The lawsuit alleges the government offered certain assurances in return for their investment, including that the investors would be able to sell to one of the national carriers after five years if necessary.

Mobilicity launched a cellular business after purchasing spectrum licences in 2008, but its business faltered and it eventually sought court protection from creditors. Ottawa blocked multiple attempts to sell to Telus Corp. and ultimately only permitted a sale to Rogers Communications Inc. as part of a deal that included the transfer of airwaves to fellow new entrant carrier Wind Mobile Corp.

Government lawyers argued that the case raises a "novel claim" that alleges "the existence of a separate duty of care owed by a Crown agency in respect of conduct directed towards, and damages suffered by, a corporation which they created. … This sort of claim appears not to have been considered by the Canadian courts."

In a decision rejecting the government motion, Justice Anne Molloy agreed with those points but added that she also agreed with the original motion judge that the claims should not be dismissed at this stage.

"They arguably fall within legal principles already established in long-standing legal precedent.
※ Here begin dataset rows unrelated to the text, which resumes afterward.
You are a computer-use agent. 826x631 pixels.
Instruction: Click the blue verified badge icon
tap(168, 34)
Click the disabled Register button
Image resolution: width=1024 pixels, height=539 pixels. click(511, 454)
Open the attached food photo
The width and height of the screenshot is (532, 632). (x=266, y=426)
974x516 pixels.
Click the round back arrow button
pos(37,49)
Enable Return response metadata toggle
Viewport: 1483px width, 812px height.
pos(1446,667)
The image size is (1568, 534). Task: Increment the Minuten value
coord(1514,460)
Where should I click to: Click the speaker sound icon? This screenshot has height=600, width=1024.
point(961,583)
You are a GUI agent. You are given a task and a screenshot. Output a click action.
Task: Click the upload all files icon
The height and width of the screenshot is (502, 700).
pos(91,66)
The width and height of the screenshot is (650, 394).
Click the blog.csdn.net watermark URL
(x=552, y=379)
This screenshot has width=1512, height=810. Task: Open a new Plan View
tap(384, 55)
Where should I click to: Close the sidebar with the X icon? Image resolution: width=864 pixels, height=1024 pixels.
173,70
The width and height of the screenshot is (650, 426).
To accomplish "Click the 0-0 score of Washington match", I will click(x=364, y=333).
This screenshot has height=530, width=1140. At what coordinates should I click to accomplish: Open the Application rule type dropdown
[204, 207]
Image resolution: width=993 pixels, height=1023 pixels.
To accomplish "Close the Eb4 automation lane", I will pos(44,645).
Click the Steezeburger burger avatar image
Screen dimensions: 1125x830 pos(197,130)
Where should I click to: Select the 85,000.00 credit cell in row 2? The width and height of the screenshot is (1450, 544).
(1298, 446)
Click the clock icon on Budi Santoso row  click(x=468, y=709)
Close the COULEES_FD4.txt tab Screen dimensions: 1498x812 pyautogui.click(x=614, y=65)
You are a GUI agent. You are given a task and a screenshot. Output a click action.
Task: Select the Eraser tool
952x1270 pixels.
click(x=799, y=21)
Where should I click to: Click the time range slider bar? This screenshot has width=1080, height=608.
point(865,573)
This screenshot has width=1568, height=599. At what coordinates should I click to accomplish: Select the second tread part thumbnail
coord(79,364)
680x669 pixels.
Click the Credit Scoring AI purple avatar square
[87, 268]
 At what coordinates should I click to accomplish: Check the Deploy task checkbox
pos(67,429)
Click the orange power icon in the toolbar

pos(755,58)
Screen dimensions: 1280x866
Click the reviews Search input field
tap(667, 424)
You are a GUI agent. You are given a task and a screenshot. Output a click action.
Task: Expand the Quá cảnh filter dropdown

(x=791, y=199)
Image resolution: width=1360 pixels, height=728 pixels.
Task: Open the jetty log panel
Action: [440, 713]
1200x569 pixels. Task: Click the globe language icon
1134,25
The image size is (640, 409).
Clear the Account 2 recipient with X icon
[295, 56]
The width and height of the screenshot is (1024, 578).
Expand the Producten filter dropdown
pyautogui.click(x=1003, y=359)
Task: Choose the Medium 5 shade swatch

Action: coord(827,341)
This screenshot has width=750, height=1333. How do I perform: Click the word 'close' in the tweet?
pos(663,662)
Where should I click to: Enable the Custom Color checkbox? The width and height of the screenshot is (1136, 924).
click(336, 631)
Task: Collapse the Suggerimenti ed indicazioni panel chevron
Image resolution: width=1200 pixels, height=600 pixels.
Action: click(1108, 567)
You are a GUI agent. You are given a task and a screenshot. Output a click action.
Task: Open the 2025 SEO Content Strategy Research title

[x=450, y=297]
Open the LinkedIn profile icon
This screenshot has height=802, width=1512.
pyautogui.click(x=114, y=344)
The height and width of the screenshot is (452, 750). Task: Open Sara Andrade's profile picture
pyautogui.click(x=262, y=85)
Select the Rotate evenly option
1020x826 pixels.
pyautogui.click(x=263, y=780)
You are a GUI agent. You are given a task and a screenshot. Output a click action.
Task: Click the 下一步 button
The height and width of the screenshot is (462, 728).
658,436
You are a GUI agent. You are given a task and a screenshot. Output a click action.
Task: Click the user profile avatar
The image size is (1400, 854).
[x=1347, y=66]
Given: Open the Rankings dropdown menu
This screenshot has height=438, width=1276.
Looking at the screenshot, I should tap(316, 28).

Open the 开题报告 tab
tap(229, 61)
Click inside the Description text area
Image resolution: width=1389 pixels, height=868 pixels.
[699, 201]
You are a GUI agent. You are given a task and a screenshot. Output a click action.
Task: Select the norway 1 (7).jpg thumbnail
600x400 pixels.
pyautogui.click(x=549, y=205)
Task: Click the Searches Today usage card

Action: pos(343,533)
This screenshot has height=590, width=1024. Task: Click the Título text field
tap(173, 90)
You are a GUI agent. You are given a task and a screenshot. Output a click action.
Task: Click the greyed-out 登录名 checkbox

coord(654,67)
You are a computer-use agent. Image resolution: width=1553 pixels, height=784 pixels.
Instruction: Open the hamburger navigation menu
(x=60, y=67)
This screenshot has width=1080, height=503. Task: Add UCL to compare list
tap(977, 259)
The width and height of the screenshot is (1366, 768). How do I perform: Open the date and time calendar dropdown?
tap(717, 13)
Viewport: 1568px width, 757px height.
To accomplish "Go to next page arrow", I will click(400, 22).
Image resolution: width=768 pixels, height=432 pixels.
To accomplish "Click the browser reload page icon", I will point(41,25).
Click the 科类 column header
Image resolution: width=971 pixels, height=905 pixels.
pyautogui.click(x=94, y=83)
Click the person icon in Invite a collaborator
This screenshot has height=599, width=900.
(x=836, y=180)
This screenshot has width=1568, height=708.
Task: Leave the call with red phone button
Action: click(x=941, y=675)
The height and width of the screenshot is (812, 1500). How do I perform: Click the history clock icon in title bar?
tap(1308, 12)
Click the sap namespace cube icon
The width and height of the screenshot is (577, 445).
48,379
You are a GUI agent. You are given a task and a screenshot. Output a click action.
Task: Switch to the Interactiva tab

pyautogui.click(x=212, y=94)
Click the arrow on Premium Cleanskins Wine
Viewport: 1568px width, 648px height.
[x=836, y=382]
It is certainly not plain and obvious that they will fail," she wrote before denying leave to appeal and awarding the plaintiffs $6,000 in legal costs.

Michael Huber, president and managing principal at Quadrangle, said he was pleased with the decision and looked forward to the discovery process as the case goes forward.

"This gives us a chance to shine a light on decision making that seemed to be clubby and ad hoc and that didn't respect the government's legal commitments," he said. "As a result, Canadian consumers were deprived of the benefits of real competition in the wireless industry."

In March, Ontario Superior Court Justice Frank Newbould – who also presided over Mobilicity's creditor protection proceedings – rejected a motion by the government to strike the claim and refused to stay the litigation while the creditor protection proceeding was ongoing.

However, an administrative snafu at the Ontario court delayed a decision on the government's appeal of that ruling until last Friday as the motion was inadvertently not scheduled to be heard.

Mobilicity was sold to Rogers in June for $465-million and while the creditor protection proceeding is still wrapping up, most of the funds have been distributed.